**SOURCE MATERIAL:**

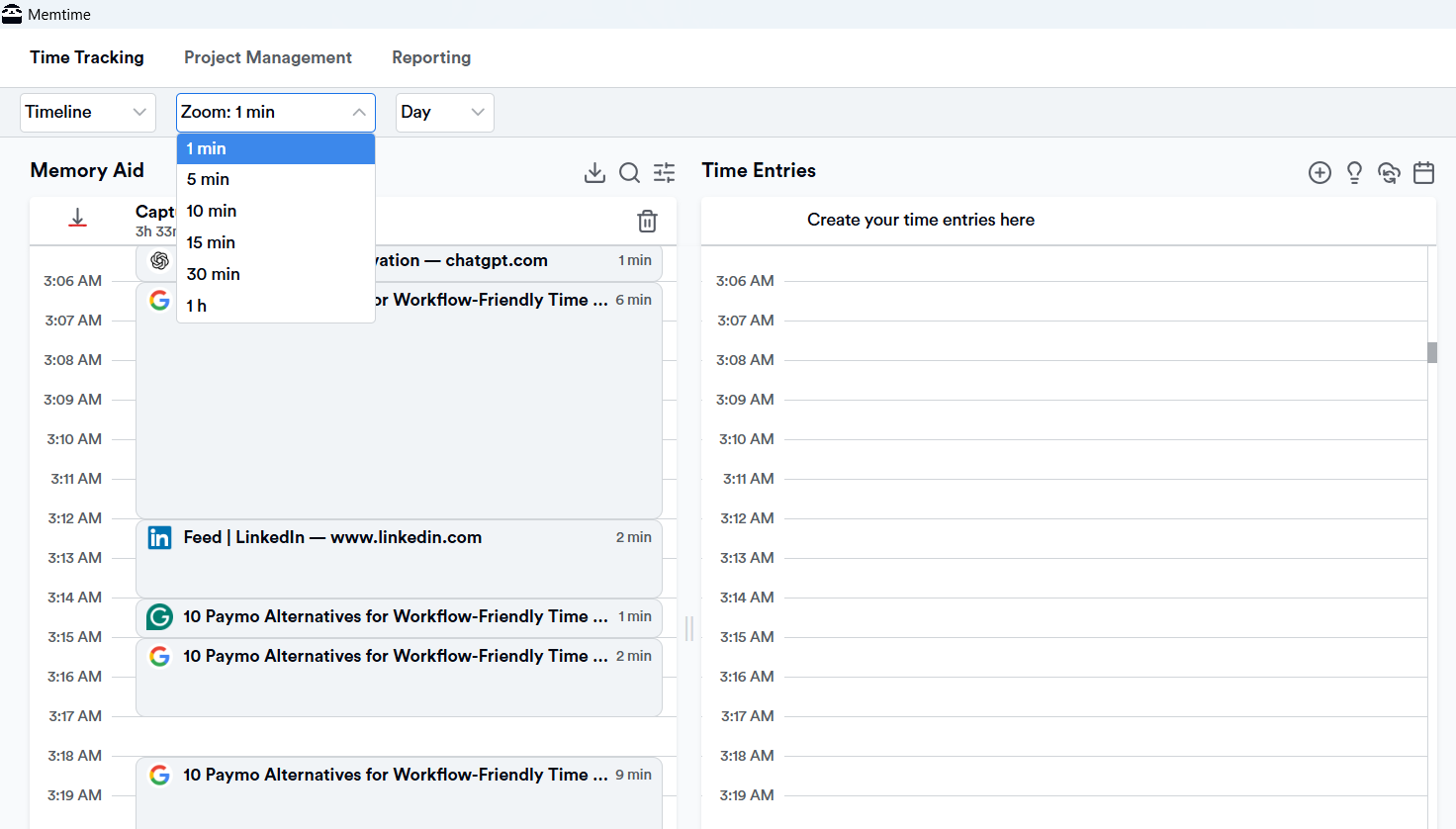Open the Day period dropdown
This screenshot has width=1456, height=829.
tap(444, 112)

---

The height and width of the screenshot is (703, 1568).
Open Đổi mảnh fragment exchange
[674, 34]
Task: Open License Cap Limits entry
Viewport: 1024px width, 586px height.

**WHAT TO WORK ON:**
Please give back exactly the lines of this listing beginning at the line with "Task: Open License Cap Limits entry" and ending with the line with "Viewport: 1024px width, 586px height.", both included, and nothing else.

**OUTPUT FOR THIS TASK:**
Task: Open License Cap Limits entry
Viewport: 1024px width, 586px height.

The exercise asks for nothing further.